(Word and element location records)
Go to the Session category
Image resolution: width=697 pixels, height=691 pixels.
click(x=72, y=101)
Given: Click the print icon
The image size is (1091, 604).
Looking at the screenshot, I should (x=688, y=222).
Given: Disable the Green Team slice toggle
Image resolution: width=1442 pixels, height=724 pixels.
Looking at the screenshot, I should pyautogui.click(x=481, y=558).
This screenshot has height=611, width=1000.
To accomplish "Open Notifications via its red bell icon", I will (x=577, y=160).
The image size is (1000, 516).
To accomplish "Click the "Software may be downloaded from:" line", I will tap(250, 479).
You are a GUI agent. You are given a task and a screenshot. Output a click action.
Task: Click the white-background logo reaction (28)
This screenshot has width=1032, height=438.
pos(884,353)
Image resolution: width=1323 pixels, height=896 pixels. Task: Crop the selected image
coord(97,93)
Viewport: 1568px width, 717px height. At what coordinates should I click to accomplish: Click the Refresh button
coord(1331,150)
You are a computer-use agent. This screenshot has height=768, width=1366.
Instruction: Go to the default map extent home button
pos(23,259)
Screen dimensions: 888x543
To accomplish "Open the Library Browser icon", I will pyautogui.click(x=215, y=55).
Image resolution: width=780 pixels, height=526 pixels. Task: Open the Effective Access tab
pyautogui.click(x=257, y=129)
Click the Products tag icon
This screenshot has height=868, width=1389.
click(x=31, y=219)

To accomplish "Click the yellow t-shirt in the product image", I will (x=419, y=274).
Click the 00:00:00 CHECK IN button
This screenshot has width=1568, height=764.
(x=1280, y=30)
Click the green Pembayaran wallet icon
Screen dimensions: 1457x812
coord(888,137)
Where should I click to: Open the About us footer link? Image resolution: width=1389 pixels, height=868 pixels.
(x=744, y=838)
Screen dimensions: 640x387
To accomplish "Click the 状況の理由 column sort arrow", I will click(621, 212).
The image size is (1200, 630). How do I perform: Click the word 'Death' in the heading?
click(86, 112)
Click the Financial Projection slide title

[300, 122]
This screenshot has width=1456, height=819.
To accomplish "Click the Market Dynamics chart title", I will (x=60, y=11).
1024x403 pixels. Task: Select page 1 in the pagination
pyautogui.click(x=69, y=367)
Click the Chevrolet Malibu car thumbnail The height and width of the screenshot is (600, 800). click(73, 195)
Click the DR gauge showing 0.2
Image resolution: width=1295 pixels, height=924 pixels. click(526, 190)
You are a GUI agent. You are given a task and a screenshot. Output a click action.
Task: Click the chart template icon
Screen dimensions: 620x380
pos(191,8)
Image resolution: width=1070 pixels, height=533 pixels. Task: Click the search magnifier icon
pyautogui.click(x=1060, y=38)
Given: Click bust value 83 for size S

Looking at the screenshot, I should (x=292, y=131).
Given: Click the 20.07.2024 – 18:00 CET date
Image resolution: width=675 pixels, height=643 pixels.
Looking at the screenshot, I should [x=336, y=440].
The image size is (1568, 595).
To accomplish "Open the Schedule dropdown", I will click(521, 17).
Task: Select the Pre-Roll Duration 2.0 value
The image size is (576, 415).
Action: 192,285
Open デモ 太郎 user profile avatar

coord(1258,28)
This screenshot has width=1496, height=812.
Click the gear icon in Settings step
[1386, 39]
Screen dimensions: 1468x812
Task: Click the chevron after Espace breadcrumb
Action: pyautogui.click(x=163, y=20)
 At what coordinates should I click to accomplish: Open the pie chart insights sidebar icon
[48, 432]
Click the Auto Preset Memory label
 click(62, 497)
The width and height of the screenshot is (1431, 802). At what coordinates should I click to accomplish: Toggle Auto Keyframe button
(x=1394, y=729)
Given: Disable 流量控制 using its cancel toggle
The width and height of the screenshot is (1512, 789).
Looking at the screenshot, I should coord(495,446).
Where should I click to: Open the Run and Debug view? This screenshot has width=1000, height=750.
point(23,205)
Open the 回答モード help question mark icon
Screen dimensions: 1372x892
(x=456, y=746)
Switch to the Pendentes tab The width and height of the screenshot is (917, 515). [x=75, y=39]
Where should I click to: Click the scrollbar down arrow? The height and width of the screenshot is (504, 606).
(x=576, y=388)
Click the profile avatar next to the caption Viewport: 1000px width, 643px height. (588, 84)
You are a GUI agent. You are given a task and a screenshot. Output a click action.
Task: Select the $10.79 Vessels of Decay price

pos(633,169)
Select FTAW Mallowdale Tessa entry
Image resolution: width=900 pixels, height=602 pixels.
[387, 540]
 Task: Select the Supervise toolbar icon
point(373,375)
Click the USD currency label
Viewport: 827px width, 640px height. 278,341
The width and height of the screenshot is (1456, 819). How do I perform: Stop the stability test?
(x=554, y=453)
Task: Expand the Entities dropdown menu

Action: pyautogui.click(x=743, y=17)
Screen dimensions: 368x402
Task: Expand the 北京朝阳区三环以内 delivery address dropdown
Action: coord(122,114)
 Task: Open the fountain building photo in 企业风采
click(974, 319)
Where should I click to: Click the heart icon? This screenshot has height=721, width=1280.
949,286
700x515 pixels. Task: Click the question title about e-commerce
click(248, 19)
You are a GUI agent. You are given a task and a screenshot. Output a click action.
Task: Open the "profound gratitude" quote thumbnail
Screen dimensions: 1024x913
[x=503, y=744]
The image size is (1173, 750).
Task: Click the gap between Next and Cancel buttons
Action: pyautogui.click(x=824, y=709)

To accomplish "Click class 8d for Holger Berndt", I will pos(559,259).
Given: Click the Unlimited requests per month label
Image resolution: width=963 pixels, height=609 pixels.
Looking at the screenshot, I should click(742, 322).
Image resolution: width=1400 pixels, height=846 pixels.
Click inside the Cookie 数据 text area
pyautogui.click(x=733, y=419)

• [Exercise details]:
Rewrite the records above from the line with "The image size is (1000, 516)." to the line with "coord(1331,150)", keeping every line and the requests, but shift each coordinate in the answers by -52.

• [Task answer]:
The image size is (1000, 516).
To accomplish "Click the "Software may be downloaded from:" line", I will tap(198, 427).
You are a GUI agent. You are given a task and a screenshot. Output a click action.
Task: Click the white-background logo reaction (28)
This screenshot has width=1032, height=438.
pos(832,301)
Image resolution: width=1323 pixels, height=896 pixels. Task: Crop the selected image
coord(45,41)
Viewport: 1568px width, 717px height. At what coordinates should I click to accomplish: Click the Refresh button
coord(1279,98)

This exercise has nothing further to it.